■ Task instructions ■
Read the records beneath this task and copy every line that contains the string "checkbox".

──────── Extracted records

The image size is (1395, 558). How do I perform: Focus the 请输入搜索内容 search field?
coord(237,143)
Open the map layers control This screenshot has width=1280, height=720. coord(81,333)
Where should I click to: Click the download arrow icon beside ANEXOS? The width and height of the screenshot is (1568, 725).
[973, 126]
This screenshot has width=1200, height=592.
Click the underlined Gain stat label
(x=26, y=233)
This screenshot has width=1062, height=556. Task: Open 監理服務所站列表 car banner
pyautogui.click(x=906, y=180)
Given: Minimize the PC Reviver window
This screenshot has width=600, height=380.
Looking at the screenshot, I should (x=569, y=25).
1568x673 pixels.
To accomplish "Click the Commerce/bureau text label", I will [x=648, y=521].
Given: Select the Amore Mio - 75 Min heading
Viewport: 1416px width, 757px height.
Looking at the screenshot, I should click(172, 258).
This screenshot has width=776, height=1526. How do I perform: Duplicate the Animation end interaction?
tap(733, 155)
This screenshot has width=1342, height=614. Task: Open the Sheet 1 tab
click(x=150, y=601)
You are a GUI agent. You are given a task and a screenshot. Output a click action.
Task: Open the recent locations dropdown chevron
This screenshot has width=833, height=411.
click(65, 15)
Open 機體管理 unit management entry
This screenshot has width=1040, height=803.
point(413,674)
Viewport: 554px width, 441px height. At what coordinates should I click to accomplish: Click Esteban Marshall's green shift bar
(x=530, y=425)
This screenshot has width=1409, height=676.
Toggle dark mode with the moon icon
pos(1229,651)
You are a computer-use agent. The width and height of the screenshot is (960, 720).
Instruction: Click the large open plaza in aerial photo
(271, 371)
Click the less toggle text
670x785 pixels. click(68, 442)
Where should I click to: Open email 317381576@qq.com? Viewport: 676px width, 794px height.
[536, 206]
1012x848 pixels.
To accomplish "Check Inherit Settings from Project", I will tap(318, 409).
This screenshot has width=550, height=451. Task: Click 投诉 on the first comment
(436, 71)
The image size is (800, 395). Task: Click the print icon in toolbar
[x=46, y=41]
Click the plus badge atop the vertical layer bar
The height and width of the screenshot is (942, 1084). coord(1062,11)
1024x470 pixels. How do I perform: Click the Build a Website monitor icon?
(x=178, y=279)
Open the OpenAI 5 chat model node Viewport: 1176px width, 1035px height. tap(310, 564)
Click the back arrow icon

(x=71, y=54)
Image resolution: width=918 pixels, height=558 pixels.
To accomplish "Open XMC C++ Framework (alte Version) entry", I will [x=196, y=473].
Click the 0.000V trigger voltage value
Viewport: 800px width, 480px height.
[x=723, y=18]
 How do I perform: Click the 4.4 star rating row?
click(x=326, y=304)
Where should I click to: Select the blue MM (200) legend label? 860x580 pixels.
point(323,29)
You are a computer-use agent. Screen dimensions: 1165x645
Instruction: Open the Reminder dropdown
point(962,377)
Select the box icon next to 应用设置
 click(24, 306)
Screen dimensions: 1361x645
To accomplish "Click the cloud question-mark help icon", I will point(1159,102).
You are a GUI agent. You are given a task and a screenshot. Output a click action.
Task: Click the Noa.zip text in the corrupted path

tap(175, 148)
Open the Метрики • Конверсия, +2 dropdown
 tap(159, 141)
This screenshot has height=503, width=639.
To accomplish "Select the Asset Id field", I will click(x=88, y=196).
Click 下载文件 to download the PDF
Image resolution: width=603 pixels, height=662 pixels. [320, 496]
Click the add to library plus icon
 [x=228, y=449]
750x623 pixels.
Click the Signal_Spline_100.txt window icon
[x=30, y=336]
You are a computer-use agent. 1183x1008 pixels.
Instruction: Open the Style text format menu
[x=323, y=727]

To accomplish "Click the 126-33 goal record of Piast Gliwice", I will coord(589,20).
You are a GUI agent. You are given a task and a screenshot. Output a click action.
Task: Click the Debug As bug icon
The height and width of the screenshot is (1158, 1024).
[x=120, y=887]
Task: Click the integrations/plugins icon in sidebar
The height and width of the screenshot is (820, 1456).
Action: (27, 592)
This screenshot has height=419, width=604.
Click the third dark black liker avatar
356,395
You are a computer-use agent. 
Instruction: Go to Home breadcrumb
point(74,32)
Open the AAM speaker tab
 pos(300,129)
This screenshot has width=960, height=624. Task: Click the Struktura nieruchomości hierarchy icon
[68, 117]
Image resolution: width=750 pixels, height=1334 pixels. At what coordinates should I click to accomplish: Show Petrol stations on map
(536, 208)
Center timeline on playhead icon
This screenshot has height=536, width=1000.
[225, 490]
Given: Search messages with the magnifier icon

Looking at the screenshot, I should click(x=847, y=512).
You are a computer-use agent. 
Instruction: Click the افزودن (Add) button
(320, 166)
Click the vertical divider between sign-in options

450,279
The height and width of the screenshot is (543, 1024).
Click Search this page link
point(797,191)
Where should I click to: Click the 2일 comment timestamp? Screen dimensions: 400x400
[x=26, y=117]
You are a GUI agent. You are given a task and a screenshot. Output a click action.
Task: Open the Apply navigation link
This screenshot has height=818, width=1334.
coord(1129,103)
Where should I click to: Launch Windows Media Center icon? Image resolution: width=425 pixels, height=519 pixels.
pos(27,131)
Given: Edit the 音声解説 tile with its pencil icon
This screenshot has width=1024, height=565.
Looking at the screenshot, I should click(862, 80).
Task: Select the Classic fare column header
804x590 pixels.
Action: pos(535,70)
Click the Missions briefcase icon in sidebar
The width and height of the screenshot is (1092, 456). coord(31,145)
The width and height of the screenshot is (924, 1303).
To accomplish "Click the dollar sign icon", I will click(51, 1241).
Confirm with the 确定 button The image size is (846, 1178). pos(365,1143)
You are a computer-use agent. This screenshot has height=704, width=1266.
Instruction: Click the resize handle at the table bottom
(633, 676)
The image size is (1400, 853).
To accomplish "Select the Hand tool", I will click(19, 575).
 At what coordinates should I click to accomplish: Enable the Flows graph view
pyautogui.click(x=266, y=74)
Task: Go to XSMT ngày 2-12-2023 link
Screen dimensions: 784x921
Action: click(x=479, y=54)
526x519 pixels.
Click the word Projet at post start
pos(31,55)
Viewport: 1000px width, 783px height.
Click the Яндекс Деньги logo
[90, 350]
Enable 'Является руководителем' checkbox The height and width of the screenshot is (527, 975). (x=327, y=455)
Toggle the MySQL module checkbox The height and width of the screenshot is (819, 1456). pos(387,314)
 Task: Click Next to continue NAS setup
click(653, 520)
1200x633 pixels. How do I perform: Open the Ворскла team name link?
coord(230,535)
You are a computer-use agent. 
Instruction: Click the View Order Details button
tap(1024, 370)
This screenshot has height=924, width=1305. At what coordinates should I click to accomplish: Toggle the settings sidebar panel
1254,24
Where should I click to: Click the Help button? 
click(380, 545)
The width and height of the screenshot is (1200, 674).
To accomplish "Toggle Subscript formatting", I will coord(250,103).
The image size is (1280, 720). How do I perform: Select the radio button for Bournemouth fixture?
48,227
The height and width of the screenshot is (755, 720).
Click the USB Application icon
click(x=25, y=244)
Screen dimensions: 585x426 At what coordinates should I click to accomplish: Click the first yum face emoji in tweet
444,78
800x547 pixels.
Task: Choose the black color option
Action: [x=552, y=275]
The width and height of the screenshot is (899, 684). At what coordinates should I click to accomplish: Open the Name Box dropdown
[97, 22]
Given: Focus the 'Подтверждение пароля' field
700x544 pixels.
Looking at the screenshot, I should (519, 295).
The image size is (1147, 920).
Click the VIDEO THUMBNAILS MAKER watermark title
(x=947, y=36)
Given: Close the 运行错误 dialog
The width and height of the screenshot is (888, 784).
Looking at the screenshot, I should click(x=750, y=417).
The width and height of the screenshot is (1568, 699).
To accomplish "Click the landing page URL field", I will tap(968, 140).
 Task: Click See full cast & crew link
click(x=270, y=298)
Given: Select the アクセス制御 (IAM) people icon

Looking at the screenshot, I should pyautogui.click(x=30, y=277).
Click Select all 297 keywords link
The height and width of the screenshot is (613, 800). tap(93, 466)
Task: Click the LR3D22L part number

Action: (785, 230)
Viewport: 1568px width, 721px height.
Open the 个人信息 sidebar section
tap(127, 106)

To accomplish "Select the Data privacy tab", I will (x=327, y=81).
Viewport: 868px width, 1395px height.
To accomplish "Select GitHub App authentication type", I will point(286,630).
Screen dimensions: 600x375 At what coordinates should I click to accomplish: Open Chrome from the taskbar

────────────────

■ Answer area ■
Enable 'Является руководителем' checkbox The height and width of the screenshot is (527, 975). (x=327, y=455)
Toggle the MySQL module checkbox The height and width of the screenshot is (819, 1456). pos(387,314)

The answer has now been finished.